United States District Court, D. Colorado

August 6, 2019

ARAPAHOE COUNTY SHERIFF TYLER S. BROWN, in his official capacity, Defendant.


          Kristen L. Mix United States Magistrate Judge.

         This matter is before the Court on Plaintiff's Motion to Amend Complaint [#30][1] (the “Motion”). Defendant filed a Response [#31] in opposition to the Motion, and Plaintiff filed a Reply [#33]. The parties have consented to proceed before the undersigned for all proceedings pursuant to 28 U.S.C. § 636(c) and D.C.COLO.LCivR 72.2(d). See [#19, #24]. The Court has reviewed the entire case file and the applicable law and is sufficiently advised in the premises. For the reasons set forth below, the Motion [#30] is GRANTED.

         I. Background

         Plaintiff filed suit on November 13, 2018, alleging that Defendant Arapahoe County Sheriff Tyler Brown[2] discriminated against her on the basis of her race, sex, and national origin, and retaliated against her in violation of Title VII of the 1964 Civil Rights Act and the Colorado Anti Discrimination Act (“CADA”). See generally First Am. Compl. and Jury Demand [#8].

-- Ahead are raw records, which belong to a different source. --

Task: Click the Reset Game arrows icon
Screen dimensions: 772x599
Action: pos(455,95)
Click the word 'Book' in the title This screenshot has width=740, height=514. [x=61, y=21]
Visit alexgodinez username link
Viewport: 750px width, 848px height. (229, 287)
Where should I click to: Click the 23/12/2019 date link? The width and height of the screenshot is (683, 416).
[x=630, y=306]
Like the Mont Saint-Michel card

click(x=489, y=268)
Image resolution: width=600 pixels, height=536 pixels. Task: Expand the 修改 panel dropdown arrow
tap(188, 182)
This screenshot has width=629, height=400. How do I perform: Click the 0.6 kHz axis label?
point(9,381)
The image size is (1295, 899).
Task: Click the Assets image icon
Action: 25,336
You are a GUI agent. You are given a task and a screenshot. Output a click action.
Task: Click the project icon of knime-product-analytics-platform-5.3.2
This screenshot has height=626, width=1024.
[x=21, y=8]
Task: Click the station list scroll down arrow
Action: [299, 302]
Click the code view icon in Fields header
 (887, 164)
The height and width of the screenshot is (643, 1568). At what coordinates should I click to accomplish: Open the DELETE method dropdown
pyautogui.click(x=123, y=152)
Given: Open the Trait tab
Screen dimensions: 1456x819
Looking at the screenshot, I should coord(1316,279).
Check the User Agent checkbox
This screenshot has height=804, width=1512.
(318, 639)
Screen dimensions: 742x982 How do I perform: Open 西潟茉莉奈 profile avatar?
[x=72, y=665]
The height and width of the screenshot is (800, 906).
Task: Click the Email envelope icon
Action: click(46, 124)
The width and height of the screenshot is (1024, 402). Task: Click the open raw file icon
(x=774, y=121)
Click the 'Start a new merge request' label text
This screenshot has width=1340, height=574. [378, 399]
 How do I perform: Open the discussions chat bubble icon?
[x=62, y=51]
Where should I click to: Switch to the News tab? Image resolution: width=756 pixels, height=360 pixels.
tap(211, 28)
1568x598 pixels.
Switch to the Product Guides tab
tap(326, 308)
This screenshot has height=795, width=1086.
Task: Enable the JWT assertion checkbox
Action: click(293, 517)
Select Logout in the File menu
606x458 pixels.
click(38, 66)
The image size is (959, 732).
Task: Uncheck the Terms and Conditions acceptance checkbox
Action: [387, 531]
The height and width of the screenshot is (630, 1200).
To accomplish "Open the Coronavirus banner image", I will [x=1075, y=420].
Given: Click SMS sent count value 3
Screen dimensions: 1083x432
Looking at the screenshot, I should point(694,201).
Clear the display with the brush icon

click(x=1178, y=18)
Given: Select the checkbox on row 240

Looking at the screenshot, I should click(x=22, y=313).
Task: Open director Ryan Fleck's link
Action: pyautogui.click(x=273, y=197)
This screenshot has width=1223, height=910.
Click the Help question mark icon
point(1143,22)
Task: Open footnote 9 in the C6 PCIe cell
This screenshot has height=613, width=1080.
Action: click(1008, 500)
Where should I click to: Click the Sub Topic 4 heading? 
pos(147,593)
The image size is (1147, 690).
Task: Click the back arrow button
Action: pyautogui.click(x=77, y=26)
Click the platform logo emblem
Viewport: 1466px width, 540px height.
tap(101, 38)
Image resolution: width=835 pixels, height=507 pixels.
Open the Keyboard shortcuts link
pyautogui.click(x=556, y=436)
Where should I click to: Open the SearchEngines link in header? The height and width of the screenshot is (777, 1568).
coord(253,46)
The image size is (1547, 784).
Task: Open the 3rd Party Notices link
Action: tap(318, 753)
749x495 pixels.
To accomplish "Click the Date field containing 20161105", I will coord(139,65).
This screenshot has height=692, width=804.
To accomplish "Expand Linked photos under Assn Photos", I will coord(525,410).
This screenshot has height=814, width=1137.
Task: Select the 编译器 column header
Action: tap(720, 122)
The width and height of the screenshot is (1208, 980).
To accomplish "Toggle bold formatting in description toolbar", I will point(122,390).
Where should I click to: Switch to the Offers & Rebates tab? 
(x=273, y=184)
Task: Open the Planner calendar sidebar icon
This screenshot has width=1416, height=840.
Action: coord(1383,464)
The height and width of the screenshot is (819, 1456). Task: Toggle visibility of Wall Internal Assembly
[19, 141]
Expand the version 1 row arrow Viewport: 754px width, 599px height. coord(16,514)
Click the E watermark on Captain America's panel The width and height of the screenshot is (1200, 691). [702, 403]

         In the present Motion, Plaintiff moves for leave to file her Second Amended Complaint and Jury Demand [#30-3] (the “Second Amended Complaint”), which seeks to add an additional claim of retaliation under both Title VII and the CADA. Proposed Second Am. Compl. [#30-3] ¶¶ 22, 32. This new claim stems from Plaintiff's allegation that on March 27, 2019, she was summoned by a supervising officer and presented with a “Remediation Plan” which requires her to undergo twenty-four hours of additional remedial training. Id. Plaintiff alleges that she had already completed remedial training on February 13, 2015, and that this additional remedial training constitutes continued and unlawful harassment and retaliation. Id. As relevant to the Motion [#30], this alleged retaliation occurred after Plaintiff initiated this action and days after the expiration of the deadline to amend pleadings. Defendant opposes the Motion [#30] on the grounds that Plaintiff's new claim for retaliation under Title VII is futile.

         II. Analysis

         As a preliminary matter, the deadline for the amendment of pleadings was March 14, 2019. Scheduling Order [#22] at 8. Plaintiff filed the present Motion [#30] on April 5, 2019, and therefore the Motion is untimely. “After a scheduling order deadline, a party seeking leave to amend must demonstrate (1) good cause for seeking modification under Fed.R.Civ.P. 16(b)(4); and (2) satisfaction of the Rule 15(a) standard.” Gorsuch, Ltd., B.C. v. Wells Fargo Nat'l Bank Ass'n, 771 F.3d 1230, 1240 (10th Cir. 2014) (internal quotations omitted); see, e.g., Petekeiwicz v. Stembel, No. 13-cv-1865-RM-KLM, 2015 WL 1740386, at *4 (D. Colo. Apr. 14, 2015); Nicastle v. Adams Cty. Sheriff's Office, No. 10-cv-816-REB-KMT, 2011 WL 1465586, at *3 (D. Colo. Mar. 14, 2011), adopted by 2011 WL 1464588 (D. Colo. Apr. 18, 2011). Accordingly, the Court will address Rules 16 and 15 in turn.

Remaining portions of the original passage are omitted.